- COMPLÉTEZ CE QUI SUIT:
1. D'après la page, sous quel nom le groupe des Sentinelles faisait-il la une il y a un an ?
2. Recopiez les entrées depuis leur début jusqu'à la ligne contenant « The width and height of the screenshot is (2087, 658). » comprise, en substituant « topic » à « queue » sans rien modifier d'autre.

- PAGE:
© Damien Boeuf

Les Sentinelles

L’Interview
Lionel Corsini et Frédéric Coupet

 

A quelques jours du premier tour des Municipales, nous sommes allés prendre des nouvelles des Sentinelles, ce groupe de citoyens qui, il y a un an, faisait la une sous le nom de Commando anti-23 juin avec l’affaire Guetta. Démocratie partagée, civisme, CIQ, gestion de la cité… Entretien fleuve avec un collectif qui n’a qu’un mot d’ordre : « impliquez-vous ! »

 

Comment, suite à la « victoire » dans l’affaire Guetta, en êtes-vous venus à créer un collectif de citoyens ?

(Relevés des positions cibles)
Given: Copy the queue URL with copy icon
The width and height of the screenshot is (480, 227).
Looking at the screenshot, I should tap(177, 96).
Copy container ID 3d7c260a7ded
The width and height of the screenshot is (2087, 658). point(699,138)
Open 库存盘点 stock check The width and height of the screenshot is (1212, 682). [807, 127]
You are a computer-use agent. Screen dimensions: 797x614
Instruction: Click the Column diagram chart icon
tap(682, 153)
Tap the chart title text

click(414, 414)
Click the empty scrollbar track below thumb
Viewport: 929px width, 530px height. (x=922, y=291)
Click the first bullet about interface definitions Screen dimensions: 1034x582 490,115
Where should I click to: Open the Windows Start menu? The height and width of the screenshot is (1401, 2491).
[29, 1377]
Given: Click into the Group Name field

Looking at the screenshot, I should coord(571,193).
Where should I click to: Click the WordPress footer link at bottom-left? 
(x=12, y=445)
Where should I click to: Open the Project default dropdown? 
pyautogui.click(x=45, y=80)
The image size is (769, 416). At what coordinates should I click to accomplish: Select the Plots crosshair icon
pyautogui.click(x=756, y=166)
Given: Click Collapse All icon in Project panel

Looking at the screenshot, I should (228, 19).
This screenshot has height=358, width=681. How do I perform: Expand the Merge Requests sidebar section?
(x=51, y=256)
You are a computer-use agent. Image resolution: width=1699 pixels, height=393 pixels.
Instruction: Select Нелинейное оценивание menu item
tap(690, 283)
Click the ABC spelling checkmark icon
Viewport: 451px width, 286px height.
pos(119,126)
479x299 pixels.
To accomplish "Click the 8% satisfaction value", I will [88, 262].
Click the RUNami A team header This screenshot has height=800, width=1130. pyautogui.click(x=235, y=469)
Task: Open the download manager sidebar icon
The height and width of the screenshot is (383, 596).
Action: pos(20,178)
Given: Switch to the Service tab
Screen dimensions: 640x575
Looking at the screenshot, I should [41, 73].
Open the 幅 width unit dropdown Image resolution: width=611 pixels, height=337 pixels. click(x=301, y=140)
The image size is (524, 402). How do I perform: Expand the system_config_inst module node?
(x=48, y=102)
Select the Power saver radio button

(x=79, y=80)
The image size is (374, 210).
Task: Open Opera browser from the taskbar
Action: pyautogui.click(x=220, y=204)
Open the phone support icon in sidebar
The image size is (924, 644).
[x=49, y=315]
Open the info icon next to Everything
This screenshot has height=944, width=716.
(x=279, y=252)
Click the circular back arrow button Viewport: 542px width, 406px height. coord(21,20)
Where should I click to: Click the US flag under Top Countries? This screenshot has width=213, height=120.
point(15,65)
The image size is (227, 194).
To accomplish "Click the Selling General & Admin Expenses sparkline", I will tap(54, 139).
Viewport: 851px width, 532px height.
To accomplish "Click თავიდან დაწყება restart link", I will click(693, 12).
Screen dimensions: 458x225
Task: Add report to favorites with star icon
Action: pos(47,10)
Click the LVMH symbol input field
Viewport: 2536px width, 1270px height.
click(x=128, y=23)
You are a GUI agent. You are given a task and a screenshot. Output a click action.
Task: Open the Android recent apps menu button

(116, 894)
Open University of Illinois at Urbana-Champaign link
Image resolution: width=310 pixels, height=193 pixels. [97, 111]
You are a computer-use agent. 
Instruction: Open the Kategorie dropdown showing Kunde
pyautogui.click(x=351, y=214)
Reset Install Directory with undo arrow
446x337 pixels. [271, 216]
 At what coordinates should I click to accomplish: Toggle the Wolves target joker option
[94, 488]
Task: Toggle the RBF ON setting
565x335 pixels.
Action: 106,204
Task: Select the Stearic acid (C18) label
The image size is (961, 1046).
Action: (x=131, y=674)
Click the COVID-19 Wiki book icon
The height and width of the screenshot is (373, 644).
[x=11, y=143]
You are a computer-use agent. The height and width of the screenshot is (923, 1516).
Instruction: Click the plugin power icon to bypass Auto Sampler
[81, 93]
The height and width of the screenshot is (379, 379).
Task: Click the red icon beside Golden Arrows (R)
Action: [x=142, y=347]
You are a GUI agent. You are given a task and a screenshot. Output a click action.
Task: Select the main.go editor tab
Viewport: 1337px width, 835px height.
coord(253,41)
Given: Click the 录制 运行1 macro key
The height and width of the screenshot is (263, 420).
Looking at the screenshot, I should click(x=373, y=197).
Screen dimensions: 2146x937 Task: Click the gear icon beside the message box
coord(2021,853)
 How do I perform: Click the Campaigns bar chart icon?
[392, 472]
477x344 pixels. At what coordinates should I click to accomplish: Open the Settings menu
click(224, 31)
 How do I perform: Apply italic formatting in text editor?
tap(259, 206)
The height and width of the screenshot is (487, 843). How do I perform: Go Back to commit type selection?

- CORRIGÉ:
1. Sous le nom de Commando anti-23 juin.

2.
Given: Copy the topic URL with copy icon
The width and height of the screenshot is (480, 227).
Looking at the screenshot, I should tap(177, 96).
Copy container ID 3d7c260a7ded
The width and height of the screenshot is (2087, 658). point(699,138)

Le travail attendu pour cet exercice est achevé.